The Russian Butler

 

(Unfinished)

 

 

 

Even to Dmitri Alexandrovitch it seemed as if the world had come to an end. He was forty years old, sturdy, prosperous, genial. He was an excellent man of business. His life had been almost devoid of incidents ever since the death of his parents, which happened when he was still a boy. He was married and had four children, but had taken it very calmly. There had been no accidents, no tragedies. Life had gone on so smoothly for him that his years had never caught the sound of the ticking of its inexorable clock. Of course, youth is never particularly reflective, though it thinks it is. And the last ten years of his life had been progressively smooth sailing. And now, he realized that all this calm and prosperity had been built upon a single foundation; and this foundation would be withdrawn on the last day of the month. Gregory had given notice.

 

Gregory was only the butler and major-domo. But what a butler he had been! He had been an institution in the house as firm as fate itself.
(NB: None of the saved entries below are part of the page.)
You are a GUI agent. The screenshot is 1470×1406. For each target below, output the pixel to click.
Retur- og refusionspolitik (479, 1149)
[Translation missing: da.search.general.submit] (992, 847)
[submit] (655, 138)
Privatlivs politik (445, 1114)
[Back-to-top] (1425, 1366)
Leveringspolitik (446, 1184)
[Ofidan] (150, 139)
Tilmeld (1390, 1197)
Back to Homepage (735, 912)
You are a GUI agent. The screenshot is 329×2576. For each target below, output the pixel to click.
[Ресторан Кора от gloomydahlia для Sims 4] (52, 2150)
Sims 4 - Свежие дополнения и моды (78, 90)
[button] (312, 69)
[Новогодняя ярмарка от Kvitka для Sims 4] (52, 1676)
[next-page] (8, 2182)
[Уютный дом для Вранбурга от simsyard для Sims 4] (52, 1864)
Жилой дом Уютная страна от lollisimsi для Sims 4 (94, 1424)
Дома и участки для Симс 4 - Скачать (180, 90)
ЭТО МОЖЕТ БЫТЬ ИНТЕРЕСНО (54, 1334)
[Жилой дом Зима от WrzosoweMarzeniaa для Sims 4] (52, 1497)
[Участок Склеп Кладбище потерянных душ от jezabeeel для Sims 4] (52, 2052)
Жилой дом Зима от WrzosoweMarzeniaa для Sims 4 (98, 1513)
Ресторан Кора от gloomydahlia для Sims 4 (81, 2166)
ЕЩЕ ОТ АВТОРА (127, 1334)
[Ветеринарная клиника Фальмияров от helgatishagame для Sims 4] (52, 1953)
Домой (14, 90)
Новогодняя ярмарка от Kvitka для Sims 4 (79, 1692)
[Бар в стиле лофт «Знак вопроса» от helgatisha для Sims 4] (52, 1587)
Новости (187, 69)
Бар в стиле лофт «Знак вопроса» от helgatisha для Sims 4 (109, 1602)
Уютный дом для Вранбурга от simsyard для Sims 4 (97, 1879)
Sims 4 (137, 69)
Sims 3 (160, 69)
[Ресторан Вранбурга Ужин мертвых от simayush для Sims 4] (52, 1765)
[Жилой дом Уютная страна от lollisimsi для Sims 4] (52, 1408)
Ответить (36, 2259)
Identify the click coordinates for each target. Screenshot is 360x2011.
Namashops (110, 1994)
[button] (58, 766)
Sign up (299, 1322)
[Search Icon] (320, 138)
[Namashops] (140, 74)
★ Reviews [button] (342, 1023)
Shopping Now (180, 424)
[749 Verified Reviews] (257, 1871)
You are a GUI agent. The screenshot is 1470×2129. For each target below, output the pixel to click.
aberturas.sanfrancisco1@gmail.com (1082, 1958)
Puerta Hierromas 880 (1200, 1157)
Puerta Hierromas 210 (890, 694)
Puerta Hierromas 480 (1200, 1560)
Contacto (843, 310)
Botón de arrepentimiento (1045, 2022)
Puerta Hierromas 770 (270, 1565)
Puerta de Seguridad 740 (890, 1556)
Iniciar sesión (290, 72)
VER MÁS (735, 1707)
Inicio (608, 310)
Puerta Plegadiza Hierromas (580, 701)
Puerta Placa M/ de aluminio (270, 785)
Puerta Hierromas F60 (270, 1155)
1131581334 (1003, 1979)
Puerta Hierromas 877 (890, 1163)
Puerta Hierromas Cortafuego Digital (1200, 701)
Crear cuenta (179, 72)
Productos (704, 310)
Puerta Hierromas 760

His parents were little more than a tender memory. The uncle, who had been his guardian during the remainder of his minority, was little more to him than the pleasant occasional stranger who descended at intervals bearing presents.

 

Gregory had been his real father. The old man now nearly seventy years of age had been his companion, his play-mate, his tutor. He had a German governess at one time, and an English tutor at another. But these people were obviously aliens. Gregory was part of the soil of the estate as much as the forests of birch and pine which covered so large a section of it. And there was really no reason at all why the old man should go. Everything in the house for many a year had been done in Gregory's way. No one ever dreamed of revolting against that mild and unassuming rule. The other servants had got so thoroughly into the habit of doing everything the way he had wanted, that Gregory had never had to give any order outside the routine of deciding what supplies were needed. Dmitri Alexandrovitch could not imagine the house without him. He was a loss obviously irreparable.

 

Thinking such things he stood on the steps of his house, and looked over the wide fields to where the forests softened the horizon. It had never occurred to him before that he (like the rest of mankind) was eternally independent, isolated, and his mind began to translate "isolated" into "desolated". There was a grey mist over the sky, and the rain was almost ready to fall. The earth was grey and moist. The trees had lost their leaves, and as yet the snow had not come down to transform the face of nature into exhilarating gaiety. He thought of a couplet from a poem of Verlaine:

 

Ah dăns ces mornes séjours

Les jamais sont les toujours.

 

And just as the rain began to fall, old Gregory came from the barn round the corner of the house, leading by the hand the youngest of the four boys; Fedor, and urging him to run to escape the menace of the weather. Dmitri Alexandrovitch turned abruptly into the house, threw himself down upon his bed like a child and began to sob.